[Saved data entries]
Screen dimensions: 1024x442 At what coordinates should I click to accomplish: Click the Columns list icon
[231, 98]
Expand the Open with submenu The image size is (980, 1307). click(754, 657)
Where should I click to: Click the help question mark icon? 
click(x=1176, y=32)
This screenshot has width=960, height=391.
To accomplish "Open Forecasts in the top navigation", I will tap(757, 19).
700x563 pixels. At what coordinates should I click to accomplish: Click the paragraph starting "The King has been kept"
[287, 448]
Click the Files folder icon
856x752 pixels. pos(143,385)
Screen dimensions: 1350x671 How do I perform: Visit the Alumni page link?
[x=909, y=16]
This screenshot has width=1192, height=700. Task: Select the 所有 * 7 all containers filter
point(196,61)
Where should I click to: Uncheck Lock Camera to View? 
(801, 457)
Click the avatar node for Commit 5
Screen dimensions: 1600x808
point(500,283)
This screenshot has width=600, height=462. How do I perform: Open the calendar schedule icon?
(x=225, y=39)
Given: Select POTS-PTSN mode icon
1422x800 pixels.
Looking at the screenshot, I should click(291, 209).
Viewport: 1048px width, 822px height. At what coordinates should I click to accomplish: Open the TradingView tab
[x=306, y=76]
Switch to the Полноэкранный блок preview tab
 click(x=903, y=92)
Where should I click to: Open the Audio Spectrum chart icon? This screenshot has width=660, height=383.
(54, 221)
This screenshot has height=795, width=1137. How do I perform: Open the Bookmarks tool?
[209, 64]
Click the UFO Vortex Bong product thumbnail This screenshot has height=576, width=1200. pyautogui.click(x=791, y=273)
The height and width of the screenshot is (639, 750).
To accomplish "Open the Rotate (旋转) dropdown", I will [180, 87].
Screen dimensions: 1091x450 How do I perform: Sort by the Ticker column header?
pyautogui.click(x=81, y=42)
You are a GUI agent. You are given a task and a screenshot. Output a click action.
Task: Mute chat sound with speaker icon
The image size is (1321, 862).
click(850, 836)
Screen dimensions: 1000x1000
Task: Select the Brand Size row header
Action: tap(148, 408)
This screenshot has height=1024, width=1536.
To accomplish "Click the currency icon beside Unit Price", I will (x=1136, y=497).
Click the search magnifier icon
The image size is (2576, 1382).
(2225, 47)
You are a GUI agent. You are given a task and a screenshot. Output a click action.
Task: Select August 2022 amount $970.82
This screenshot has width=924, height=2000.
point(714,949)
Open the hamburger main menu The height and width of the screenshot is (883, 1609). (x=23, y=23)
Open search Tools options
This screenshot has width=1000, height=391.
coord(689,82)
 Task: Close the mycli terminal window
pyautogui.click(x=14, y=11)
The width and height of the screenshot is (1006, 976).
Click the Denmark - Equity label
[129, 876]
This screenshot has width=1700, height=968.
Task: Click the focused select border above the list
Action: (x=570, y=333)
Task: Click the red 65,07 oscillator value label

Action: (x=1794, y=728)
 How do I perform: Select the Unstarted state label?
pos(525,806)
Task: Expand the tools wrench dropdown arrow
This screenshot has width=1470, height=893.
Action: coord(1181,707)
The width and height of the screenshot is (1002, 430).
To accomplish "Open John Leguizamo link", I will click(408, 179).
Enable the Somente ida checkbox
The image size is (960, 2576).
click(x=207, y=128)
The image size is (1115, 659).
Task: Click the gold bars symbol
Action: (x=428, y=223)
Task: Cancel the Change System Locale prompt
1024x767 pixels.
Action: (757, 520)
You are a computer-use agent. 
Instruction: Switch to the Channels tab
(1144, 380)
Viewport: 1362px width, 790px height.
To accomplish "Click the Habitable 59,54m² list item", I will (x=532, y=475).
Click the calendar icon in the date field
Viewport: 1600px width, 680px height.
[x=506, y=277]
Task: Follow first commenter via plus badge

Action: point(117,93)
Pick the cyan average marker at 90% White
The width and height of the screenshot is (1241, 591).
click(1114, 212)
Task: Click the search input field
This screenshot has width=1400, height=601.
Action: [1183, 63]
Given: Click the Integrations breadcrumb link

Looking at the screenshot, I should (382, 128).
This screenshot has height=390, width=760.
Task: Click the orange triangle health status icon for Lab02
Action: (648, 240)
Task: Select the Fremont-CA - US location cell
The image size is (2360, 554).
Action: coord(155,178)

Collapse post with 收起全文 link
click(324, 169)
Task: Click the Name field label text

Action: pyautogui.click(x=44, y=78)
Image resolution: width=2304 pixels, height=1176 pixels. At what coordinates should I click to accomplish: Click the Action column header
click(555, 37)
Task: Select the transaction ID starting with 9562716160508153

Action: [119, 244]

- _EXERCISE_: When you copy the data, keep every line word for word.

- _SOLUTION FOR THIS EXERCISE_:
Screen dimensions: 1024x442 At what coordinates should I click to accomplish: Click the Columns list icon
[231, 98]
Expand the Open with submenu The image size is (980, 1307). click(754, 657)
Where should I click to: Click the help question mark icon? 
click(x=1176, y=32)
This screenshot has width=960, height=391.
To accomplish "Open Forecasts in the top navigation", I will tap(757, 19).
700x563 pixels. At what coordinates should I click to accomplish: Click the paragraph starting "The King has been kept"
[287, 448]
Click the Files folder icon
856x752 pixels. pos(143,385)
Screen dimensions: 1350x671 How do I perform: Visit the Alumni page link?
[x=909, y=16]
This screenshot has width=1192, height=700. Task: Select the 所有 * 7 all containers filter
point(196,61)
Where should I click to: Uncheck Lock Camera to View? 
(801, 457)
Click the avatar node for Commit 5
Screen dimensions: 1600x808
point(500,283)
This screenshot has width=600, height=462. How do I perform: Open the calendar schedule icon?
(x=225, y=39)
Given: Select POTS-PTSN mode icon
1422x800 pixels.
Looking at the screenshot, I should click(291, 209).
Viewport: 1048px width, 822px height. At what coordinates should I click to accomplish: Open the TradingView tab
[x=306, y=76]
Switch to the Полноэкранный блок preview tab
 click(x=903, y=92)
Where should I click to: Open the Audio Spectrum chart icon? This screenshot has width=660, height=383.
(54, 221)
This screenshot has height=795, width=1137. How do I perform: Open the Bookmarks tool?
[209, 64]
Click the UFO Vortex Bong product thumbnail This screenshot has height=576, width=1200. pyautogui.click(x=791, y=273)
The height and width of the screenshot is (639, 750).
To accomplish "Open the Rotate (旋转) dropdown", I will [180, 87].
Screen dimensions: 1091x450 How do I perform: Sort by the Ticker column header?
pyautogui.click(x=81, y=42)
You are a GUI agent. You are given a task and a screenshot. Output a click action.
Task: Mute chat sound with speaker icon
The image size is (1321, 862).
click(850, 836)
Screen dimensions: 1000x1000
Task: Select the Brand Size row header
Action: tap(148, 408)
This screenshot has height=1024, width=1536.
To accomplish "Click the currency icon beside Unit Price", I will (x=1136, y=497).
Click the search magnifier icon
The image size is (2576, 1382).
(2225, 47)
You are a GUI agent. You are given a task and a screenshot. Output a click action.
Task: Select August 2022 amount $970.82
This screenshot has width=924, height=2000.
point(714,949)
Open the hamburger main menu The height and width of the screenshot is (883, 1609). (x=23, y=23)
Open search Tools options
This screenshot has width=1000, height=391.
coord(689,82)
 Task: Close the mycli terminal window
pyautogui.click(x=14, y=11)
The width and height of the screenshot is (1006, 976).
Click the Denmark - Equity label
[129, 876]
This screenshot has width=1700, height=968.
Task: Click the focused select border above the list
Action: (x=570, y=333)
Task: Click the red 65,07 oscillator value label

Action: (x=1794, y=728)
 How do I perform: Select the Unstarted state label?
pos(525,806)
Task: Expand the tools wrench dropdown arrow
This screenshot has width=1470, height=893.
Action: coord(1181,707)
The width and height of the screenshot is (1002, 430).
To accomplish "Open John Leguizamo link", I will click(408, 179).
Enable the Somente ida checkbox
The image size is (960, 2576).
click(x=207, y=128)
The image size is (1115, 659).
Task: Click the gold bars symbol
Action: (x=428, y=223)
Task: Cancel the Change System Locale prompt
1024x767 pixels.
Action: (757, 520)
You are a computer-use agent. 
Instruction: Switch to the Channels tab
(1144, 380)
Viewport: 1362px width, 790px height.
To accomplish "Click the Habitable 59,54m² list item", I will (x=532, y=475).
Click the calendar icon in the date field
Viewport: 1600px width, 680px height.
[x=506, y=277]
Task: Follow first commenter via plus badge

Action: point(117,93)
Pick the cyan average marker at 90% White
The width and height of the screenshot is (1241, 591).
click(1114, 212)
Task: Click the search input field
This screenshot has width=1400, height=601.
Action: [1183, 63]
Given: Click the Integrations breadcrumb link

Looking at the screenshot, I should (382, 128).
This screenshot has height=390, width=760.
Task: Click the orange triangle health status icon for Lab02
Action: (648, 240)
Task: Select the Fremont-CA - US location cell
The image size is (2360, 554).
Action: coord(155,178)

Collapse post with 收起全文 link
click(324, 169)
Task: Click the Name field label text

Action: pyautogui.click(x=44, y=78)
Image resolution: width=2304 pixels, height=1176 pixels. At what coordinates should I click to accomplish: Click the Action column header
click(555, 37)
Task: Select the transaction ID starting with 9562716160508153

Action: [119, 244]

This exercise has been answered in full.